The RapidataFlowManager instance.

audience RapidataAudienceManager

The RapidataAudienceManager instance.

job JobManager

The JobManager instance.

mri RapidataBenchmarkManager

The RapidataBenchmarkManager instance.

Source code in src/rapidata/rapidata_client/rapidata_client.py
def __init__(
    self,
    client_id: str | None = None,
    client_secret: str | None = None,
    environment: str | None = None,
    oauth_scope: str = "openid roles email",
    cert_path: str | None = None,
    token: dict | None = None,
    leeway: int = 60,
):
    """Initialize the RapidataClient.

    Credentials are resolved in the following order:

    1. ``client_id`` / ``client_secret`` passed explicitly to this
       constructor.
    2. The ``RAPIDATA_CLIENT_ID`` / ``RAPIDATA_CLIENT_SECRET``
       environment variables (useful for headless / container
       deployments).
    3. Credentials stored under ``~/.config/rapidata/credentials.json``.
    4. Interactive browser login, which then saves credentials to the
       file above so you don't have to log in again.

    The ``environment`` argument follows the same pattern: when omitted
    it falls back to the ``RAPIDATA_ENVIRONMENT`` environment variable,
    and finally to the default ``"rapidata.ai"``.

    Args:
        client_id (str): The client ID for authentication.
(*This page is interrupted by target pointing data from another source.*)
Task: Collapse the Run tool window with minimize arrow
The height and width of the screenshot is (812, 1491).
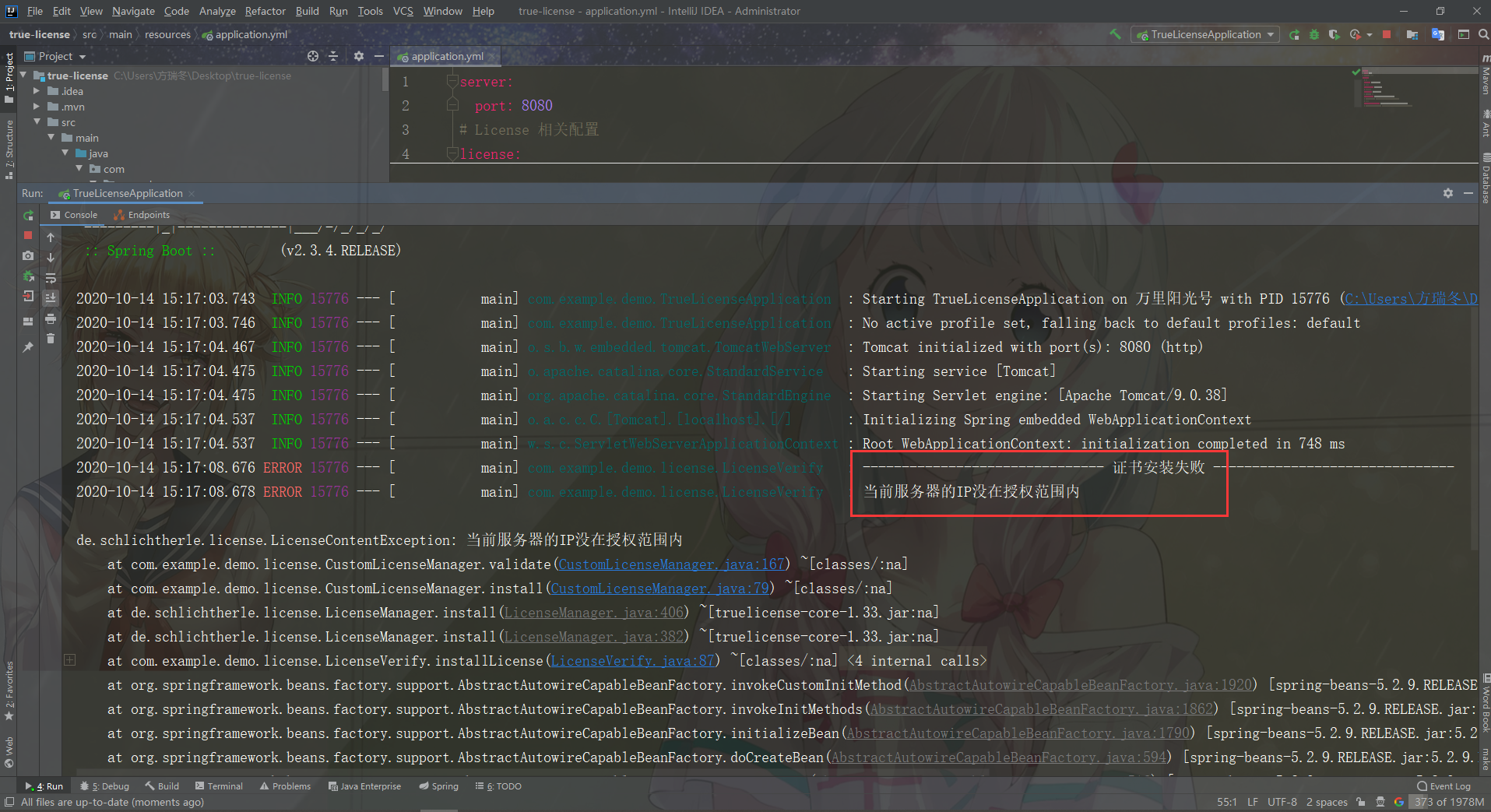Action: click(x=1469, y=193)
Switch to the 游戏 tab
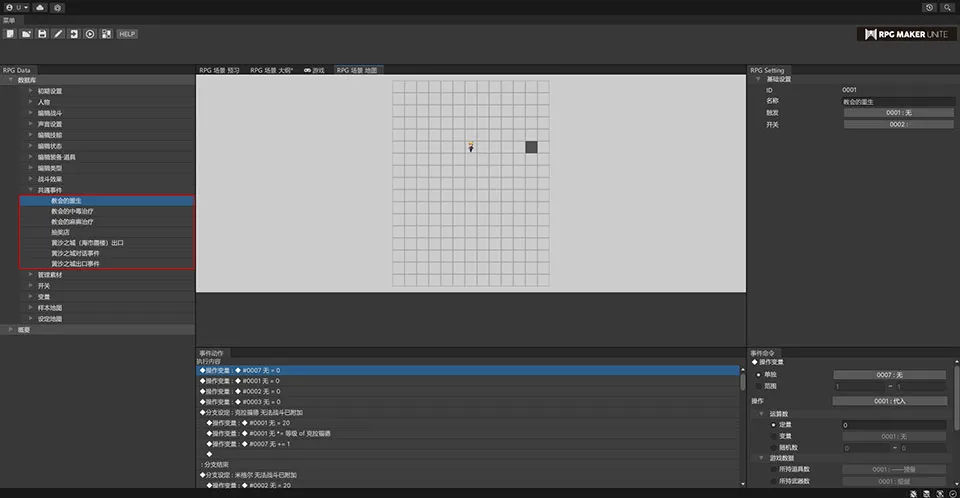This screenshot has width=960, height=498. coord(314,70)
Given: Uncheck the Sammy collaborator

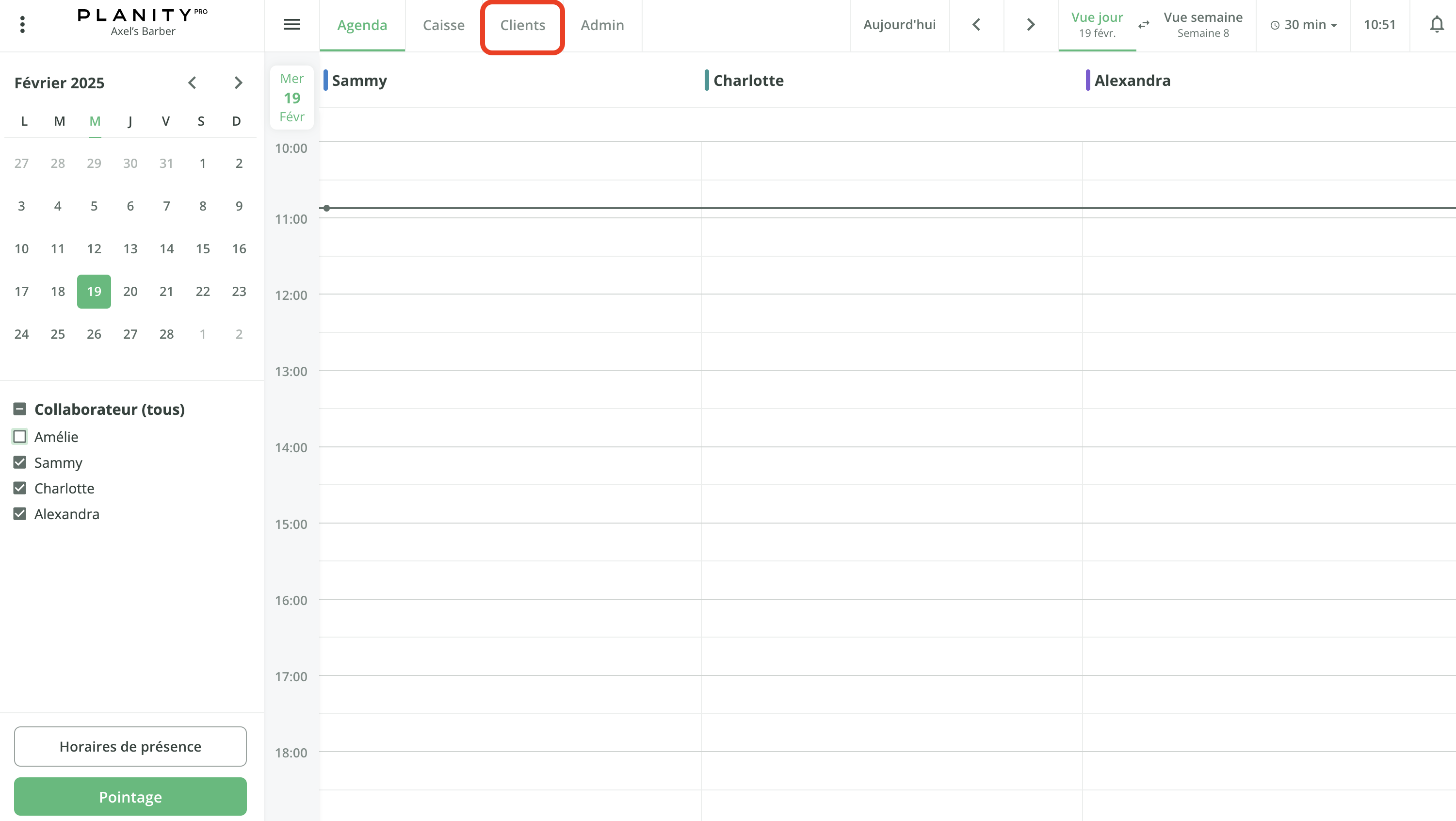Looking at the screenshot, I should 20,462.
Falls back to
            the ``RAPIDATA_CLIENT_ID`` environment variable when omitted.
        client_secret (str): The client secret for authentication. Falls
            back to the ``RAPIDATA_CLIENT_SECRET`` environment variable
            when omitted.
        environment (str, optional): The API endpoint. Falls back to the
            ``RAPIDATA_ENVIRONMENT`` environment variable, and then to
            ``"rapidata.ai"``.
        oauth_scope (str, optional): The scopes to use for authentication. In general this does not need to be changed.
        cert_path (str, optional): An optional path to a certificate file useful for development.
        token (dict, optional): If you already have a token that the client should use for authentication. Important, if set, this needs to be the complete token object containing the access token, token type and expiration time.
        leeway (int, optional): An optional leeway to use to determine if a token is expired. Defaults to 60 seconds.

    Attributes:
        order (RapidataOrderManager): The RapidataOrderManager instance.
        validation (ValidationSetManager): The ValidationSetManager instance.
        flow (RapidataFlowManager): The RapidataFlowManager instance.
        audience (RapidataAudienceManager): The RapidataAudienceManager instance.
        job (JobManager): The JobManager instance.
        mri (RapidataBenchmarkManager): The RapidataBenchmarkManager instance.
    """
    tracer.set_session_id(
        uuid.UUID(int=random.Random().getrandbits(128), version=4).hex
    )

    # Fall back to RAPIDATA_CLIENT_ID / RAPIDATA_CLIENT_SECRET /
    # RAPIDATA_ENVIRONMENT when the caller didn't pass them explicitly.
    # Empty env vars are treated as unset so we fall through to the
    # next layer (credential file / browser flow, or the default env).
    if client_id is None:
        client_id = os.environ.get("RAPIDATA_CLIENT_ID") or None
    if client_secret is None:
        client_secret = os.environ.get("RAPIDATA_CLIENT_SECRET") or None
    if environment is None:
        environment = os.environ.get("RAPIDATA_ENVIRONMENT") or "rapidata.ai"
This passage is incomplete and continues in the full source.